Menanggapi hal itu, Kepala Korps Lalu Lintas (Kakorlantas) Polri Irjen Pol Aan Suhanan mengatakan, pihaknya sudah mengantisipasi penggunaan knalpot bising. Menurut Aan, polisi kini sudah memiliki alat untuk mengukur kebisingan knalpot.

“Kita juga sudah melengkapi anggota dengan desimeter (decibel meter) untuk mengecek kebisingan, jadi tidak lagi menggunakan manual, tapi kita sudah menggunakan alat sehingga ada kepastian hukum untuk penindakan terhadap knalpot brong,” kata Aan dalam kesempatan yang sama.

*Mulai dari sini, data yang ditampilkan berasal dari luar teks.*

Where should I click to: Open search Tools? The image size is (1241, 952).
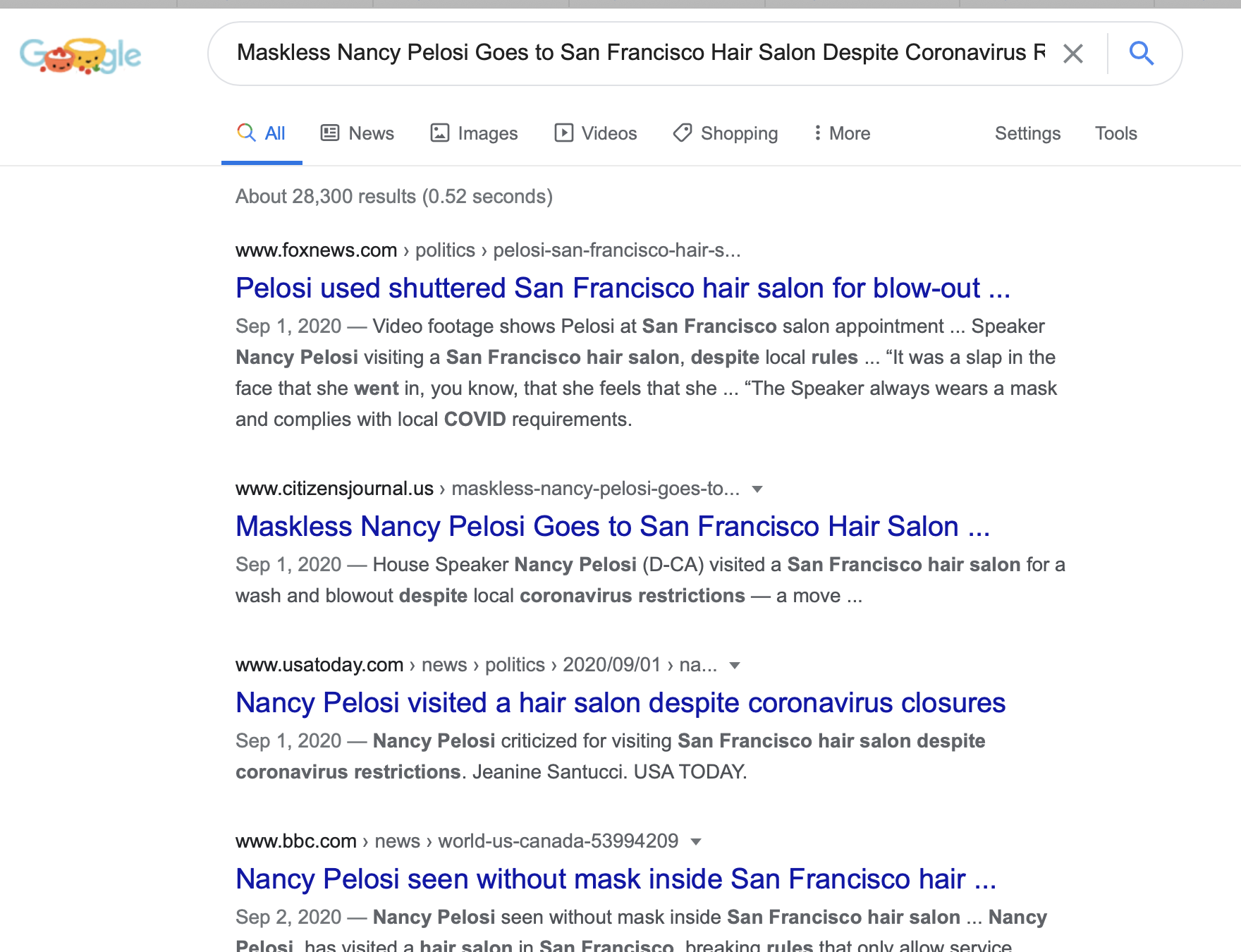(x=1115, y=133)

Secara aturan, pengguna knalpot brong dianggap melanggar lalu lintas lantaran komponen kendaraan tak sesuai dengan spesifikasi sebagaimana tercantum dalam pasal 285 Undang-Undang No. 22 Tahun 2009 tentang Lalu Lintas dan Angkutan Jalan.

“Setiap orang yang mengemudikan motor di jalan tidak memenuhi persyaratan teknis dan laik jalan meliputi kaca spion, klakson, lampu utama, lampu rem, lampu penunjuk arah, alat pemantul cahaya, alat pengukur kecepatan, knalpot, dan kedalaman alur ban, sebagaimana dimaksud dalam Pasal 106 ayat (3) juncto Pasal 48 ayat (2) dan ayat (3), dapat dipidana dengan pidana kurungan paling lama satu bulan atau denda paling banyak Rp 250 ribu,” begitu bunyi pasal 285.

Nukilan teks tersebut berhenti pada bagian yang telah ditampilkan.